* _What to work on_: Beginning at whichever line contains "고객 센터 (476, 2486)", reproduce each line of the records below word for word, ending with the last, and add nothing.

(Source records)
=== Begin Enclosure ===
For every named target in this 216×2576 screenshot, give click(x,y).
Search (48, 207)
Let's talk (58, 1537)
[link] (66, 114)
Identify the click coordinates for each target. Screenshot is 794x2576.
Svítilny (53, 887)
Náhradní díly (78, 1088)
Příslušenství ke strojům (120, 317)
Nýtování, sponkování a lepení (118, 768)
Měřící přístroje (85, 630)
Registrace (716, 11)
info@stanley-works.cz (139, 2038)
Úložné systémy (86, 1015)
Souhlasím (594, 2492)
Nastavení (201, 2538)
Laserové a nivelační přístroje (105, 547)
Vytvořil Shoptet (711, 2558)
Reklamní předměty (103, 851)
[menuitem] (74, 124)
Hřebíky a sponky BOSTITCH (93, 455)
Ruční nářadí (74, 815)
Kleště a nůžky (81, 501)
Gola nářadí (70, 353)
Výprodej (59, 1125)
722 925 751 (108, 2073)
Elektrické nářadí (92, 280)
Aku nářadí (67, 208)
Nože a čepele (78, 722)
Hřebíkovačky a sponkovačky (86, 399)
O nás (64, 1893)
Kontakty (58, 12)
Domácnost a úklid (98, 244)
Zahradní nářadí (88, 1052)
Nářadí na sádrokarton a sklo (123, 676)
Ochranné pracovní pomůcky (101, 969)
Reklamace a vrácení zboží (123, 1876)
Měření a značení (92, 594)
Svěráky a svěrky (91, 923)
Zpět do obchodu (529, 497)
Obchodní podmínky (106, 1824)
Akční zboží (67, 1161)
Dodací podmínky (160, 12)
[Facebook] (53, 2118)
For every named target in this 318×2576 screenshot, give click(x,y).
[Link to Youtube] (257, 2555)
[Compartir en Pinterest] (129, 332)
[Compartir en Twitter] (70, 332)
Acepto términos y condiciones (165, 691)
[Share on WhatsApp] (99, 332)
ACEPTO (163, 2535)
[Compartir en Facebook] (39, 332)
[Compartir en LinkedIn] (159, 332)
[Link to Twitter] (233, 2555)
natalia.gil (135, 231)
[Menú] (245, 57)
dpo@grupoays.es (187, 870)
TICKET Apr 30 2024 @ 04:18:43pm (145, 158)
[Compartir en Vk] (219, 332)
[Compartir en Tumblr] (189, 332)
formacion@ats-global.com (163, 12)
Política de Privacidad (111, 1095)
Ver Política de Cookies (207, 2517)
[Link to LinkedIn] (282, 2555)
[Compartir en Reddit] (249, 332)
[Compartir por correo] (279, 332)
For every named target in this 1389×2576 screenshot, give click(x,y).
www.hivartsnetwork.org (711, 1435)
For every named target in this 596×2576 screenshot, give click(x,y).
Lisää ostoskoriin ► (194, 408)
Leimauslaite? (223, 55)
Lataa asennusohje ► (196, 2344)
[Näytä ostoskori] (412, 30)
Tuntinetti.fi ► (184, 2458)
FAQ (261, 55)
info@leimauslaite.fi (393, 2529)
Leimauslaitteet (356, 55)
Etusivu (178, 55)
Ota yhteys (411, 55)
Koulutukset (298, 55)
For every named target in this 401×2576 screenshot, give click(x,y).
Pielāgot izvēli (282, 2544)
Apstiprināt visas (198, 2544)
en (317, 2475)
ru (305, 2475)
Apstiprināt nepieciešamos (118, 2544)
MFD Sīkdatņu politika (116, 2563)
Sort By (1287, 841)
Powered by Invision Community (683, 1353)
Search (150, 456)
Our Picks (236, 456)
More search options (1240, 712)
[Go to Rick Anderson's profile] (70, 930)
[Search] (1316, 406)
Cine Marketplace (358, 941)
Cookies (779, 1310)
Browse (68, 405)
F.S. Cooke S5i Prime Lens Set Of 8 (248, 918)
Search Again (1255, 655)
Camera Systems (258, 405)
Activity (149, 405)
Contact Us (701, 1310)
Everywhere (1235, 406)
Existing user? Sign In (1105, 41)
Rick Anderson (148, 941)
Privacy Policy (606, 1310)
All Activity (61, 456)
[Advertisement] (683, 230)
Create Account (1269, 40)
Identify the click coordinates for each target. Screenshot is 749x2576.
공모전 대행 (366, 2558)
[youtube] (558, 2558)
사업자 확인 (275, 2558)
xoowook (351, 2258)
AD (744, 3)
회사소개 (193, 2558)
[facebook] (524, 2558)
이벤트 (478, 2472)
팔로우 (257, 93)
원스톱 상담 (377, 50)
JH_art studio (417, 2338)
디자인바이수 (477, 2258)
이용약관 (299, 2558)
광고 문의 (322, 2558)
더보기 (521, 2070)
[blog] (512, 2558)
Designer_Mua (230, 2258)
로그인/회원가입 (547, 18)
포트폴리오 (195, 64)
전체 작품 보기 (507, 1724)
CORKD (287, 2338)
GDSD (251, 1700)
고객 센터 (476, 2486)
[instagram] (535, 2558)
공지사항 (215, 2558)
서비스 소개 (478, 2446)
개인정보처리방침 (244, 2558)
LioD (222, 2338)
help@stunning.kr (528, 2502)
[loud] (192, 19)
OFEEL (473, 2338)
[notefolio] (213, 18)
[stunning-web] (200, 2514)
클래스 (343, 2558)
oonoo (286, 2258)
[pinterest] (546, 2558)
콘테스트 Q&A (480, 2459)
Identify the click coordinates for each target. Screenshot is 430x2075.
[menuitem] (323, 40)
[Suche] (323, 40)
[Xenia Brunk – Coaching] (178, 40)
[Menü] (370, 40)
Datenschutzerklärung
=== End Enclosure ===
* _Your solution_:
고객 센터 (476, 2486)
[instagram] (535, 2558)
공지사항 (215, 2558)
서비스 소개 (478, 2446)
개인정보처리방침 (244, 2558)
LioD (222, 2338)
help@stunning.kr (528, 2502)
[loud] (192, 19)
OFEEL (473, 2338)
[notefolio] (213, 18)
[stunning-web] (200, 2514)
클래스 (343, 2558)
oonoo (286, 2258)
[pinterest] (546, 2558)
콘테스트 Q&A (480, 2459)
Identify the click coordinates for each target. Screenshot is 430x2075.
[menuitem] (323, 40)
[Suche] (323, 40)
[Xenia Brunk – Coaching] (178, 40)
[Menü] (370, 40)
Datenschutzerklärung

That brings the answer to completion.